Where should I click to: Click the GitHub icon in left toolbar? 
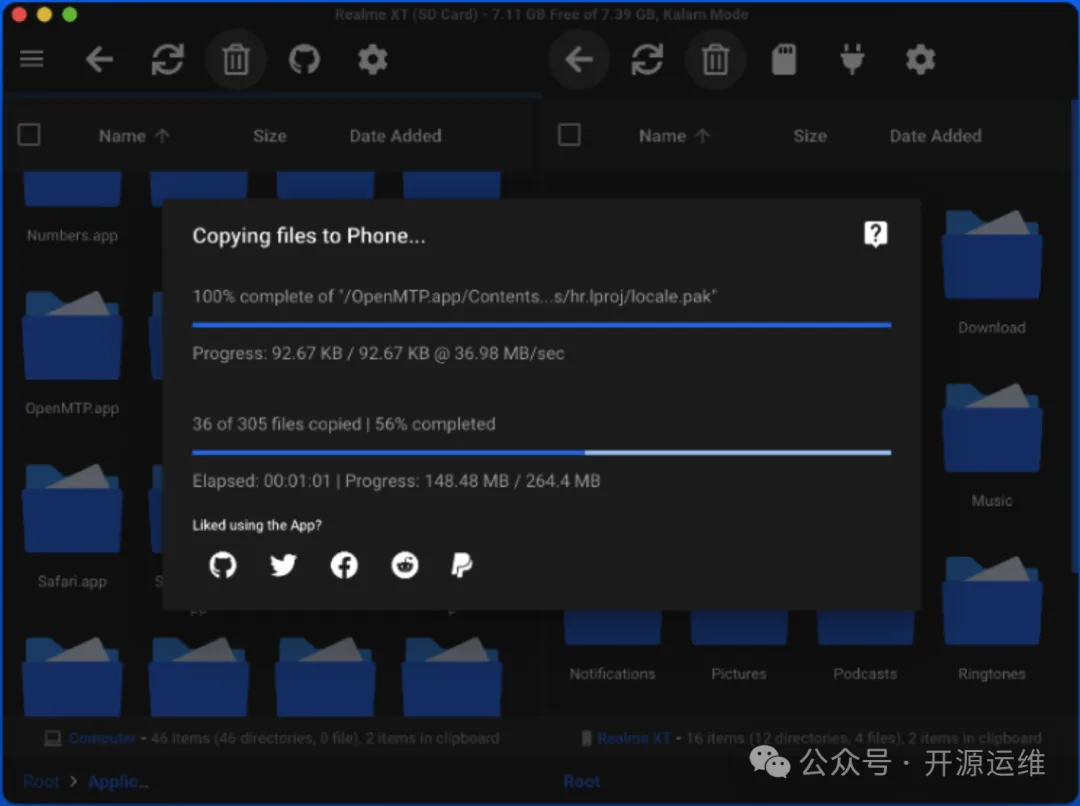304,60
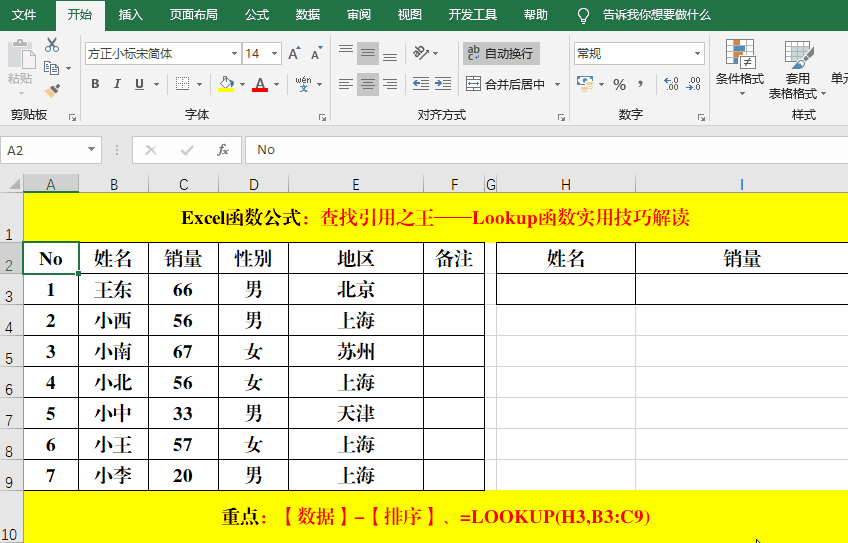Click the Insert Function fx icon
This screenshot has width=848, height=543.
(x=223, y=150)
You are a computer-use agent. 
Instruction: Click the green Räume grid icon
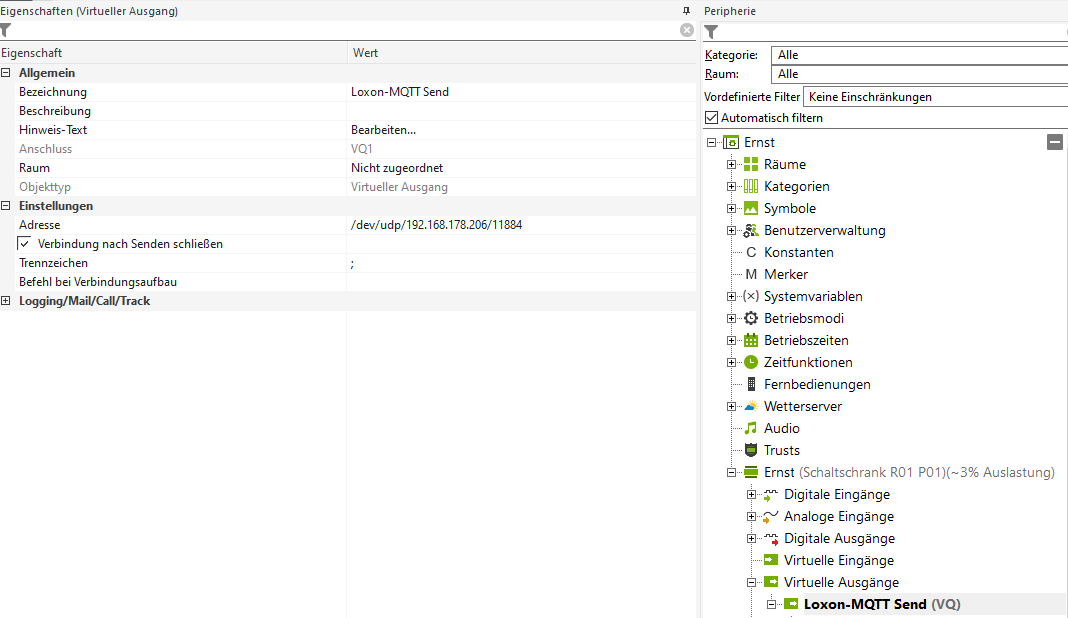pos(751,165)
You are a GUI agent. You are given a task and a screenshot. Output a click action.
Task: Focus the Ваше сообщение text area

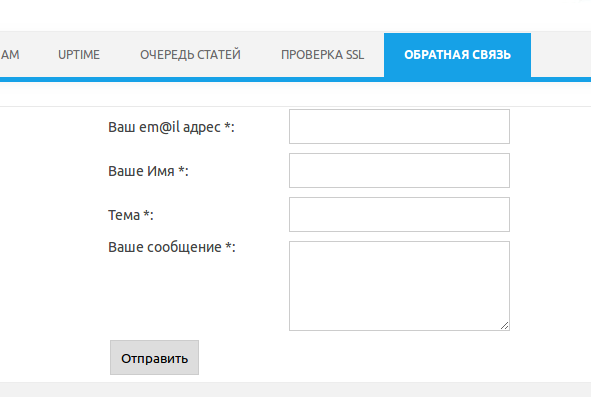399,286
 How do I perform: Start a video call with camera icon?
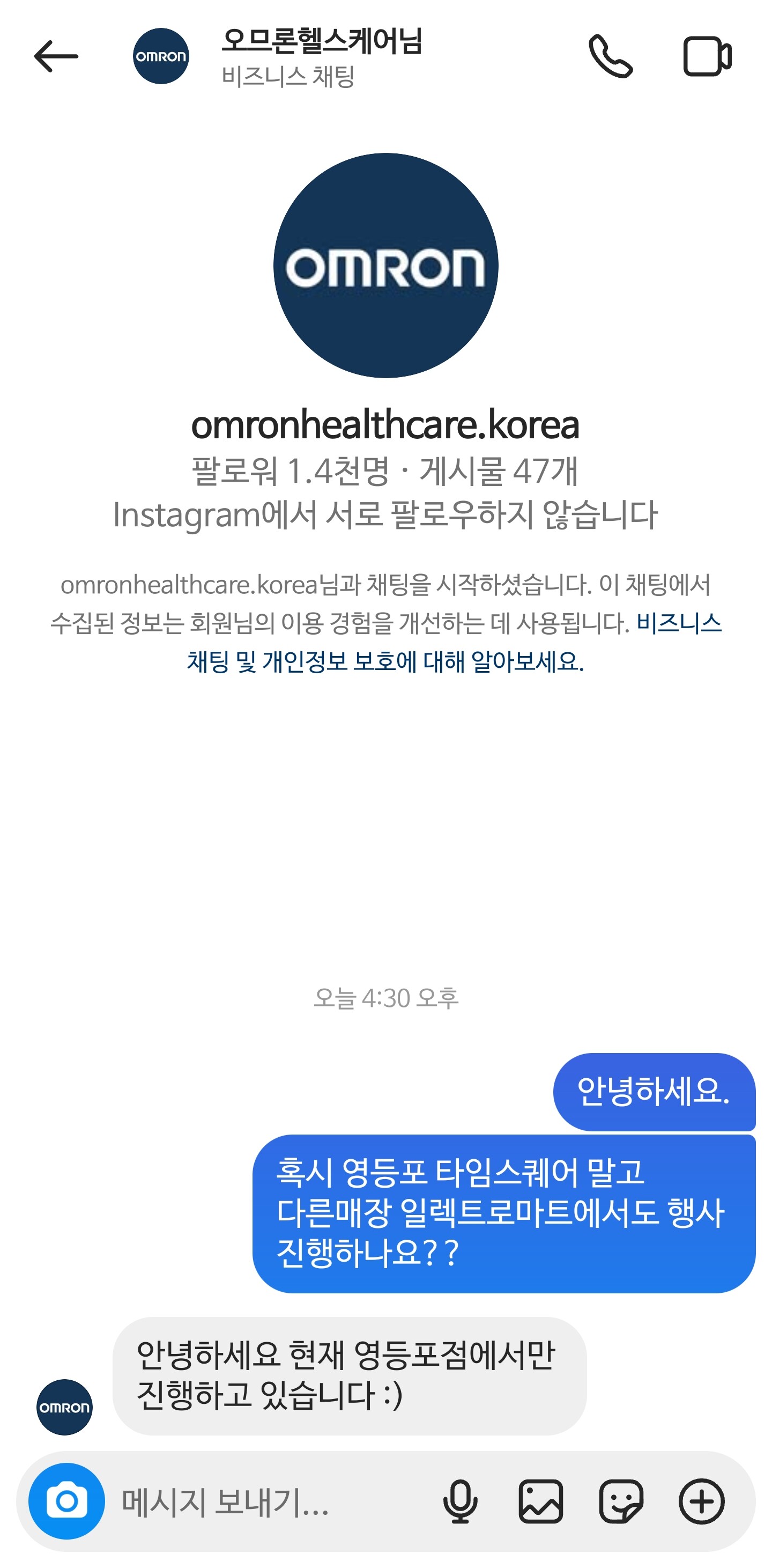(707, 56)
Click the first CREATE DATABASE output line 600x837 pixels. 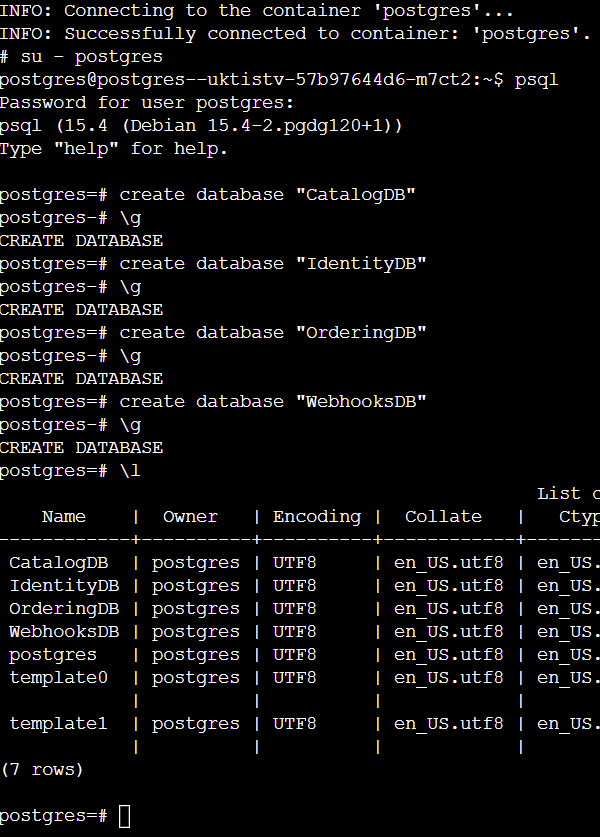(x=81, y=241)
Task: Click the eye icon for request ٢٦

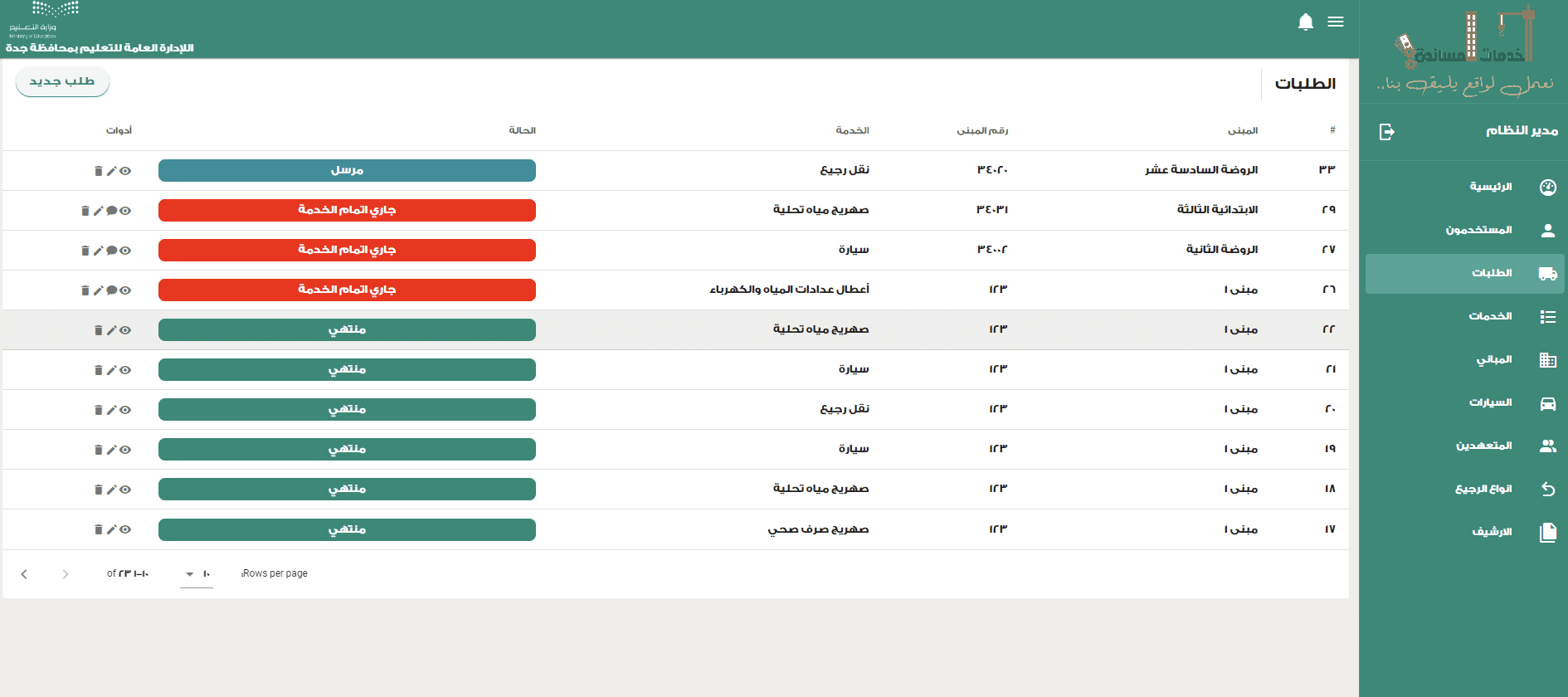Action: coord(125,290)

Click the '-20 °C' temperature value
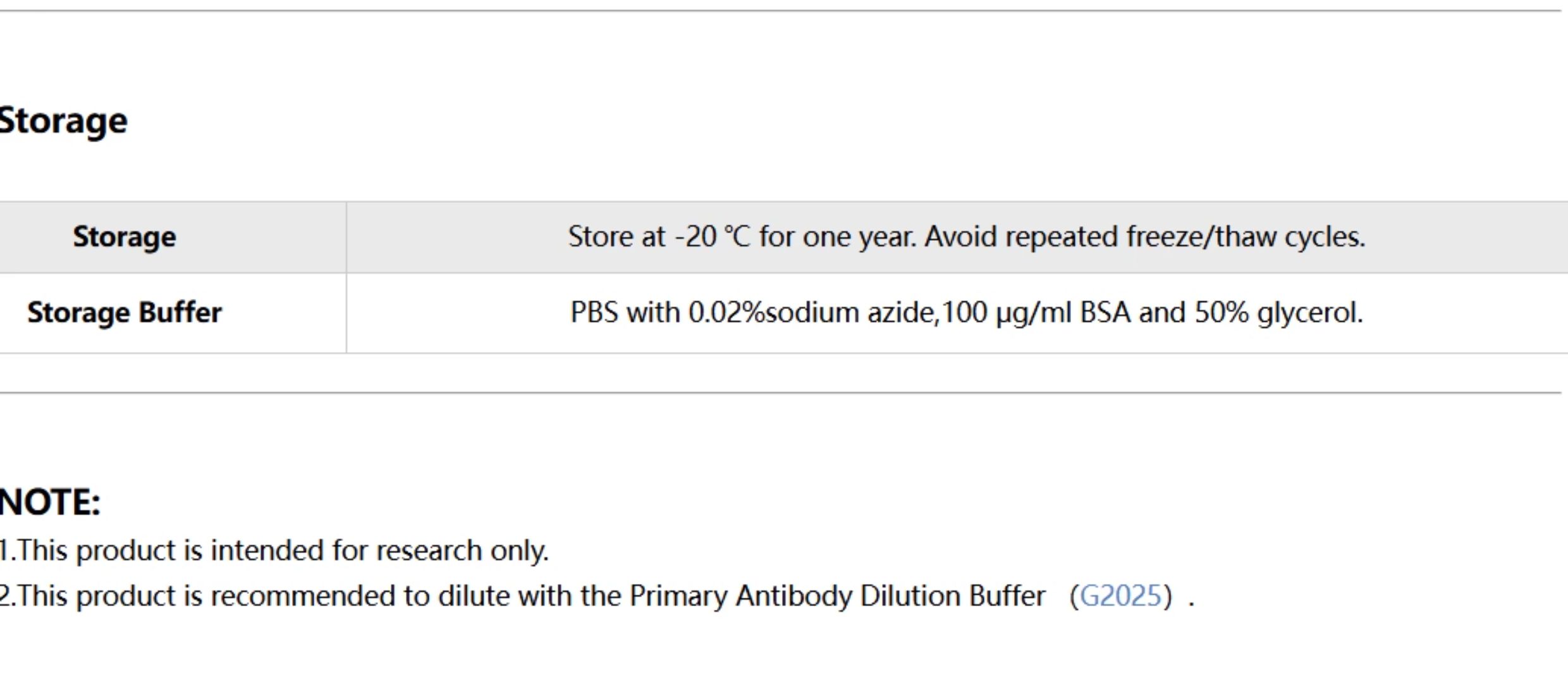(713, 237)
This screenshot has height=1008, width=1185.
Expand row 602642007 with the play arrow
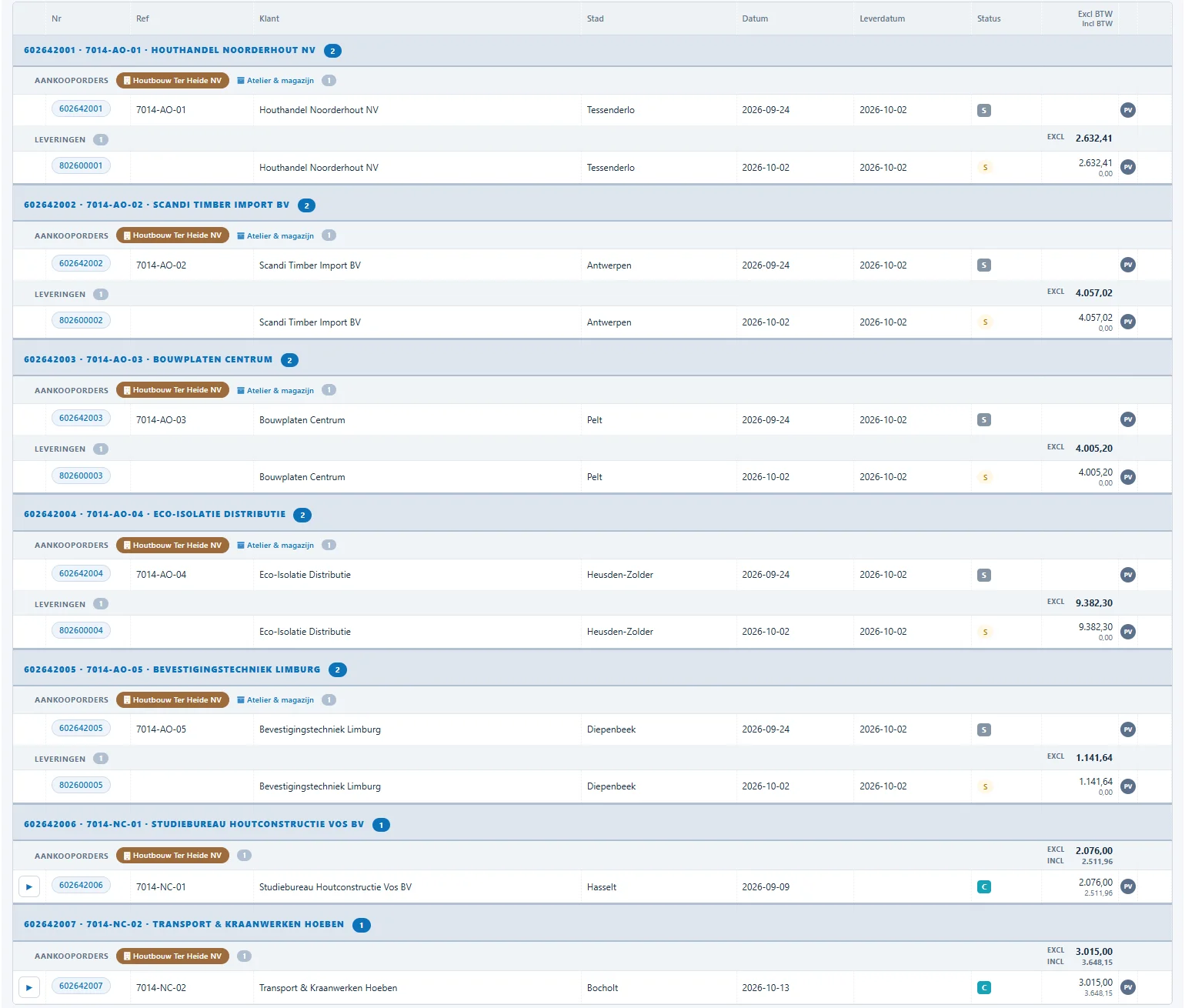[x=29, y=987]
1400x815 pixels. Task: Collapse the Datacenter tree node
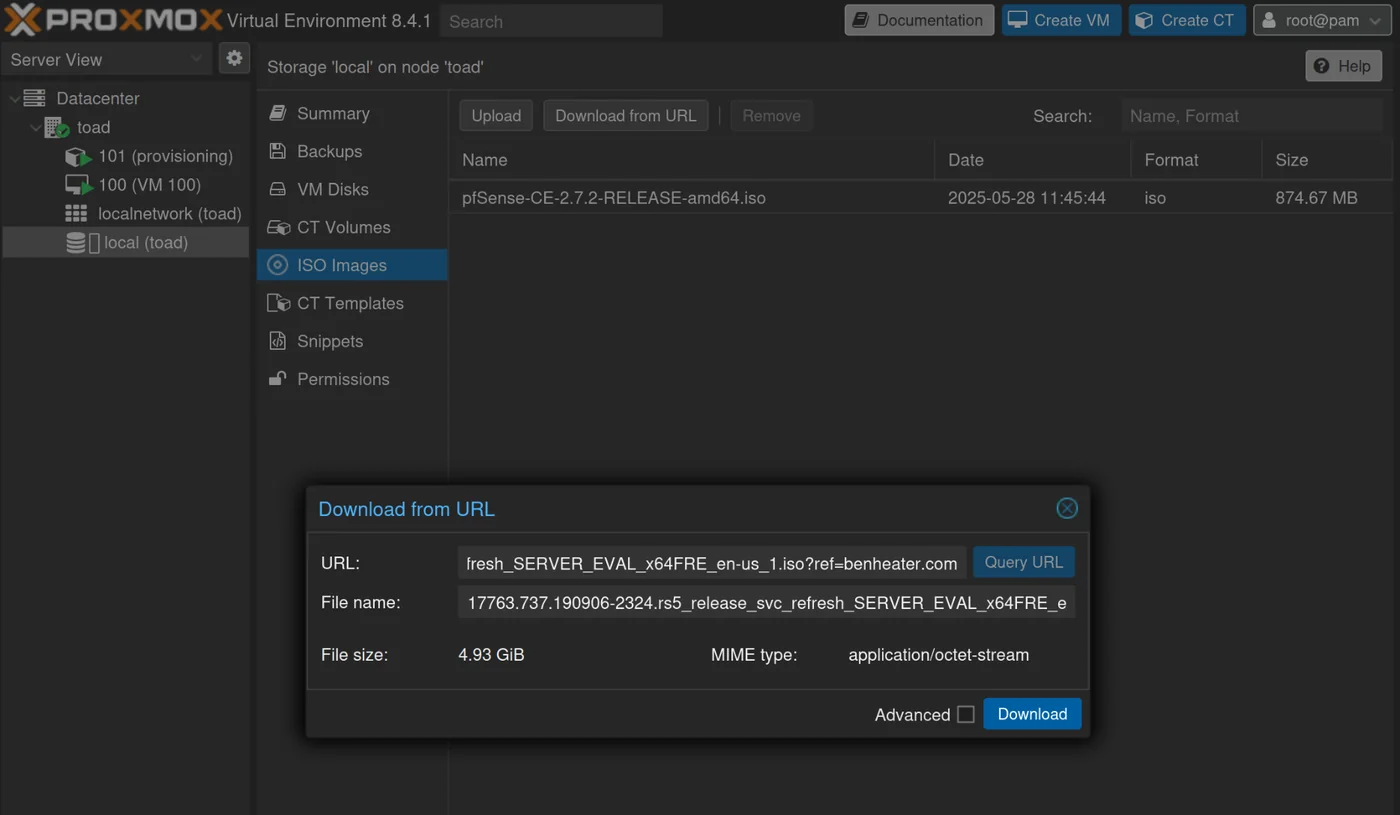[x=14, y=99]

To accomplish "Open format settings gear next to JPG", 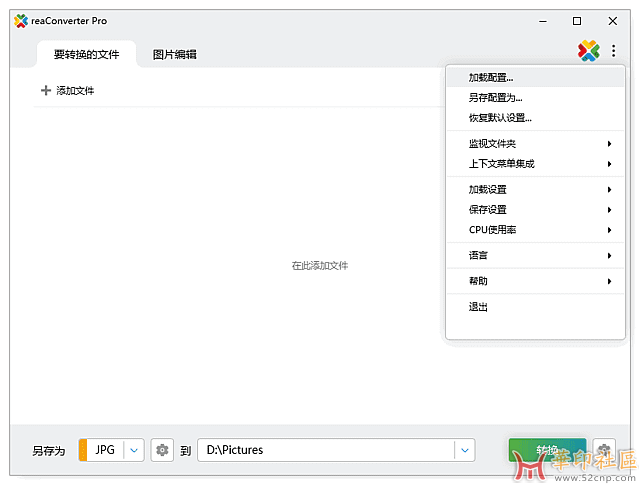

**WHAT YOU NEED TO DO**. Only lines with the word "agent" go in the answer. Take them all from the entries above.

**ANSWER SPACE**.
You are a computer-use agent. 
You are a GUI agent. You are given a task and a screenshot. Output a click action.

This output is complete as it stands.